EX-5.0 2 ex5_0.htm EXHIBIT 5.0

Exhibit 5.0

SIXTH AMENDMENT TO
LOAN AND SECURITY AGREEMENT

          This SIXTH AMENDMENT TO LOAN AND SECURITY AGREEMENT (this “Amendment”), is dated as of June 2, 2009, by and between WELLS FARGO FOOTHILL, LLC, a Delaware limited liability company and assignee of Wells Fargo Foothill, Inc., a California corporation (“Lender”), and VELOCITY INVESTMENTS, L.L.C., a New Jersey limited liability company (“Borrower”).

WITNESSETH:

          WHEREAS, Borrower and Lender’s predecessor-in-interest entered into that certain Loan and Security Agreement, dated as of January 27, 2005, as amended by that certain First Amendment to Loan and Security Agreement, dated as of February 27, 2006, that certain Second Amendment to Loan and Security Agreement, dated as of December 8, 2006, that certain Third Amendment to Loan and Security Agreement, dated as of February 23, 2007, that certain Fourth Amendment to Loan and Security Agreement, dated as of February 29, 2008, and that certain Fifth Amendment to Loan and Security Agreement, dated as of November 1, 2008 (as amended, restated, supplemented or otherwise modified through the date hereof, the “Loan Agreement”);

          WHEREAS, Borrower has requested that Lender waive certain violations of financial covenants contained in the Loan Agreement for certain periods and modify a certain financial covenant contained in the Loan Agreement, as more fully set forth herein; and

          WHEREAS, Lender is willing to waive certain violations of financial covenants contained in the Loan Agreement for certain periods and modify a certain financial covenant contained in the Loan Agreement, subject to the terms hereof;

          NOW THEREFORE, in consideration of the premises and of the mutual covenants contained herein, and other good and valuable consideration, the receipt and adequacy of which are hereby acknowledged, the parties hereto agree as follows:

          SECTION 1. Defined Terms. Unless otherwise defined herein, all capitalized terms used herein have the meanings assigned to such terms in the Loan Agreement, as amended hereby.

          SECTION 2. Amendments. Upon the Sixth Amendment Effective Date (as hereinafter defined), the Loan Agreement shall be amended as follows:

          (a)     The following definition in Section 1.1 of the Loan Agreement is hereby deleted in its entirety and replaced with the following:

 

 

 

          “‘Parent’ means Velocity Portfolio Group, Inc., a Delaware corporation formerly known as Velocity Asset Management, Inc.”



          (b)     Section 7.17(d) of the Loan Agreement is hereby deleted in its entirety and replaced with the following:

 

 

 

          “(d)     at all times, the sum of Parent’s stockholder’s equity plus Subordinated Debt at not less than $22,000,000.00,”

          (c)     Exhibit C-1 to the Loan Agreement is hereby deleted its entirety and replaced with Exhibit C-1 attached hereto and incorporated herein.

§ **GIVEN RECORDS**:
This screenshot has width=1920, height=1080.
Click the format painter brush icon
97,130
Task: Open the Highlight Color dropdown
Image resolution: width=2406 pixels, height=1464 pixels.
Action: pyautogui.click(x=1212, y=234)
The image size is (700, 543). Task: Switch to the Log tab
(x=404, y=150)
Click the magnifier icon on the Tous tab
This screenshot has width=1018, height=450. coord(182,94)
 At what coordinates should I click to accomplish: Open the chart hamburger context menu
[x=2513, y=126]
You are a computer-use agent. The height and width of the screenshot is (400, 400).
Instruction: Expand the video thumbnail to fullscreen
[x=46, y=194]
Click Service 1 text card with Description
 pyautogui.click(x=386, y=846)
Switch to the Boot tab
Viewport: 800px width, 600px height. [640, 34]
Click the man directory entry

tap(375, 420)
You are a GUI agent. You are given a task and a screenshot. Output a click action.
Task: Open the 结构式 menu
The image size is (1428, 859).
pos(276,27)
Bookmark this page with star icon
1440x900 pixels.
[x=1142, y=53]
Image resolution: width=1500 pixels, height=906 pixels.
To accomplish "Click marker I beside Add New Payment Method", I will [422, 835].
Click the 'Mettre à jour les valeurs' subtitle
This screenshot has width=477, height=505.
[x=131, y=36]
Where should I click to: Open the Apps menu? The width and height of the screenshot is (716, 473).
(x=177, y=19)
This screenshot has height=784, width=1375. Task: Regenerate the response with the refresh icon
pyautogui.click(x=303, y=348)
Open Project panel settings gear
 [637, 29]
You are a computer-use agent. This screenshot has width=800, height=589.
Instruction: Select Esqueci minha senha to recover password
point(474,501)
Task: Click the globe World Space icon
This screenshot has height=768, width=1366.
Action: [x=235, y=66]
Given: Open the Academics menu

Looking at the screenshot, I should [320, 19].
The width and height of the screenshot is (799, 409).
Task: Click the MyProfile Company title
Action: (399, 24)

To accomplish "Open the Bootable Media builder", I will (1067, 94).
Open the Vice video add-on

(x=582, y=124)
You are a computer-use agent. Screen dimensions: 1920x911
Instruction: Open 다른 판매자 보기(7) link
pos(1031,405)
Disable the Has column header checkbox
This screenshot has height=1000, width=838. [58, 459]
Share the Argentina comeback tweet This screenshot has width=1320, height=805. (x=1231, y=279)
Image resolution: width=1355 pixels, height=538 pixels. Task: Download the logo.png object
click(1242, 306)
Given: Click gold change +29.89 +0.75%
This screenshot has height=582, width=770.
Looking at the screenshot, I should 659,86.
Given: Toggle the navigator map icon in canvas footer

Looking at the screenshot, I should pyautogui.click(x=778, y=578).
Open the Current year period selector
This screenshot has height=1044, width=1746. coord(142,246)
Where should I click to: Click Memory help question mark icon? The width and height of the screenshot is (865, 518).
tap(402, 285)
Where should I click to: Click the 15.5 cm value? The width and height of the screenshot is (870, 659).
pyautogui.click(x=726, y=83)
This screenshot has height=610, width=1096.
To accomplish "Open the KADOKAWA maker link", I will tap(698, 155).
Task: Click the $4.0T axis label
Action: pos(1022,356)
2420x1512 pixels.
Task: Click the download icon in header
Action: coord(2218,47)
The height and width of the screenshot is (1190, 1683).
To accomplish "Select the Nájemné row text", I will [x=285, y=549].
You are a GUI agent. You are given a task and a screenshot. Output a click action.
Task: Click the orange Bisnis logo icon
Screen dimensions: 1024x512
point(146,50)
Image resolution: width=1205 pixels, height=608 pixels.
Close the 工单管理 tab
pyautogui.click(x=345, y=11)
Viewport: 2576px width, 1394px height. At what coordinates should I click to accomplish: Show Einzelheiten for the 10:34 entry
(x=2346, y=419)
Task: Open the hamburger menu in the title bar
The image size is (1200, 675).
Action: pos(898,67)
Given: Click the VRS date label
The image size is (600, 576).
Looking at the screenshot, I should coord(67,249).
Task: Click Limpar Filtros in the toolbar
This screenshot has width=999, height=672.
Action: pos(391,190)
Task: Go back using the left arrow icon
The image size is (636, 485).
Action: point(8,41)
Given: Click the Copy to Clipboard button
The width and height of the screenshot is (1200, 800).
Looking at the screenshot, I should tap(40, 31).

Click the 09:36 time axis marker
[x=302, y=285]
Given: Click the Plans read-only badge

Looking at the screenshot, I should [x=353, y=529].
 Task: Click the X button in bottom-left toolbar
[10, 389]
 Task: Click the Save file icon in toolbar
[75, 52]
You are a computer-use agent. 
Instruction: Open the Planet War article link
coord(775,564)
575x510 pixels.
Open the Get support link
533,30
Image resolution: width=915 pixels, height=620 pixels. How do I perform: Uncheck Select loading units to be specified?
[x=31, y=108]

§ **WHAT TO DO**:
**a.** In the loan amendment, as of what date was the original Loan and Security Agreement entered into?
**b.** Reproduce the passage of the loan amendment that begins at "(c)     Exhibit C-1 to" and ends with "and incorporated herein.".

§ **WRITTEN ANSWERS**:
**a.** January 27, 2005.

**b.**
(c)     Exhibit C-1 to the Loan Agreement is hereby deleted its entirety and replaced with Exhibit C-1 attached hereto and incorporated herein.